A response to “Principles of Palladio’s Architecture” by Rudolf Wittkower, “The Mathematics of the Ideal Villa” by Colin Rowe, “Multiplicitous and Inorganic Bodies” by Greg Lynn, and “On the Typology of Architecture” by Giulio Carlo Argan

Architecture is a vast field, and today we thrive to create new livable forms. An important part of architecture is its evolution. From thick high walls to thin ones, from squares to circles, straight lines to curves, and with new material and technology comes new forms. As chaotic as evolution may seem, it is a slow process based on principles for it to reach success. These principles form a stable foundation in which we can proceed to build theories and suggestions in shaping the world far beyond fitting our physical needs of shelter to our mental needs of looking at new and challenging concepts. When putting architecture forms in categories, we are also creating a principle we can lay as a foundation. In choosing these foundations, we can design new forms by exploiting the existing categories in favor of “thinking outside the box”. This will result in new categories or subcategories of new forms and shapes, however, if someone was to exploit the new categories he might end up with results similar to the original categories 100 years into the future making it a loophole. This brings us to the question, does categorizing architecture help evolving it, or does it bring its evolution to a dead end?

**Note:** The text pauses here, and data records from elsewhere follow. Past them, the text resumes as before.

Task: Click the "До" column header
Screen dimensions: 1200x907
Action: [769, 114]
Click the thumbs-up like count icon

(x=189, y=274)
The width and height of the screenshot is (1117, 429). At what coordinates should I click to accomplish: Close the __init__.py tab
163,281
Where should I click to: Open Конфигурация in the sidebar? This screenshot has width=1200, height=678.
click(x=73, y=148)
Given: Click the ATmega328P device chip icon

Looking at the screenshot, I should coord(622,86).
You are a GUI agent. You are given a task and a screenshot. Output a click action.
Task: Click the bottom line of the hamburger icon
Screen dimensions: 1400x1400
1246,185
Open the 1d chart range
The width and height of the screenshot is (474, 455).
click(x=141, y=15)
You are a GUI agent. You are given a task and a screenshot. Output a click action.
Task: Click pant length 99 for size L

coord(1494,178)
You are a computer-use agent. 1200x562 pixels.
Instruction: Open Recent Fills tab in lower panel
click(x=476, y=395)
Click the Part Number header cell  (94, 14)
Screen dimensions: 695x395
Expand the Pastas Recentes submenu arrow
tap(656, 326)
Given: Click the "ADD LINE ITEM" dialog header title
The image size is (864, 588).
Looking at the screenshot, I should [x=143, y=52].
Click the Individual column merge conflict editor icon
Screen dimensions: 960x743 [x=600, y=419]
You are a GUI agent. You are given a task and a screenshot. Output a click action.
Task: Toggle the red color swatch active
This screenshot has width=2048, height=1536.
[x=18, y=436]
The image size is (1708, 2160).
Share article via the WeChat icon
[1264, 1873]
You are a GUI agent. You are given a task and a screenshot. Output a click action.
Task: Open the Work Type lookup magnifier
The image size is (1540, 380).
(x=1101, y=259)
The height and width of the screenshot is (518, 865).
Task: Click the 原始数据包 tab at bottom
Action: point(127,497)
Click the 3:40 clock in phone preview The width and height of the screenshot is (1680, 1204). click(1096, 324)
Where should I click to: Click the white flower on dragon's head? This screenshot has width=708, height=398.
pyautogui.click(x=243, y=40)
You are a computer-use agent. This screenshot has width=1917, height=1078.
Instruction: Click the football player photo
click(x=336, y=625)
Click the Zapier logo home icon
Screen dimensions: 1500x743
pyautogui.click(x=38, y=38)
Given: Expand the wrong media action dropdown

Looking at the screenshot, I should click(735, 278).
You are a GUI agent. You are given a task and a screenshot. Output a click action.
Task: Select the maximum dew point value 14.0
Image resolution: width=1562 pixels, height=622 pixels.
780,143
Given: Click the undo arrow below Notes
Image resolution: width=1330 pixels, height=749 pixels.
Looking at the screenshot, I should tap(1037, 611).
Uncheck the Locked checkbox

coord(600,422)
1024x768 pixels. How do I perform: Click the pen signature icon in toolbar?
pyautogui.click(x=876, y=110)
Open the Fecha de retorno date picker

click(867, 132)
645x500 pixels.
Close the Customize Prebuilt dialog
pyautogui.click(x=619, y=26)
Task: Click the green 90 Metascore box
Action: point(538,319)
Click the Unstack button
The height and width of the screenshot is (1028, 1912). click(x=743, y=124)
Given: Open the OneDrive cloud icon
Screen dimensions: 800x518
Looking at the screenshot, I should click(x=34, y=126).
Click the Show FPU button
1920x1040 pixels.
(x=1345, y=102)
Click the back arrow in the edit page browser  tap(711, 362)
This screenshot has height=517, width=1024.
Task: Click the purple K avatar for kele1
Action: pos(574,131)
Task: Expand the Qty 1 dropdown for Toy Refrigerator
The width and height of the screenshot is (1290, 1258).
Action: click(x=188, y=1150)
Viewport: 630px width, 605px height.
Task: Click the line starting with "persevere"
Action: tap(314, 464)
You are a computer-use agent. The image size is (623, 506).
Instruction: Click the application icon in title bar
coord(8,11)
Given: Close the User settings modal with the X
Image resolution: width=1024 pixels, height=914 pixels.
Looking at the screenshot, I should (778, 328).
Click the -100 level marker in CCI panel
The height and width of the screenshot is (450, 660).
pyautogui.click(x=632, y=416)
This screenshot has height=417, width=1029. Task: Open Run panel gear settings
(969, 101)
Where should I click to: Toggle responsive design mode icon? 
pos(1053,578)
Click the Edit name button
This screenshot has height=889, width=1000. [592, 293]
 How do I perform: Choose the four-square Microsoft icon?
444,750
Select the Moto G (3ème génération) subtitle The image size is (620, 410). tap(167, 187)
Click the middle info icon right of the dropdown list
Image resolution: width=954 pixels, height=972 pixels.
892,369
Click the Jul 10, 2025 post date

Palladio was interested in antiquities and wanted to survey the entire field of architecture. This interest lead him to write I quattro libri dell’architettura meaning the four books of architecture.

Palladio’s Quattro Libri, almost entirely concentrated on the practical side, are similarly marked by acuteness, precision, and clear and rational arrangement. And as Trissino with his application of Aristotle’s poetic gave structure, unity and clarity to drama and epic, so Palladio aspired to unchangeable lucidity of architectural planning based on the authority of classical rules.

Wittkower

In that sense, Palladio used classical architecture as the principles of building. His influence by Vitruvius and his mentor Trissino was clearly visible in his villas. In the planning of his villas he followed certain rules which look like follows: A hall in the central axis and absolute symmetry of the rooms on both sides. Palladio used a theme in which he never departed from which revolves around the systemization of the ground floor. It was a distinguishing feature in his architecture in which the country-houses he built in Vicenza where different but following the same base.

Understanding the principles Palladio worked by to building his villas allows us to replicate and recreate the structures he made and work on them in terms of exploitation to create new forms derived from mathematical standards. Villa Garches by Le Corbusier for example shows similarities with Villa Malcontenta by Palladio. This is a clear example were Principles set as foundations (the nine-square grid) were used to produce new forms.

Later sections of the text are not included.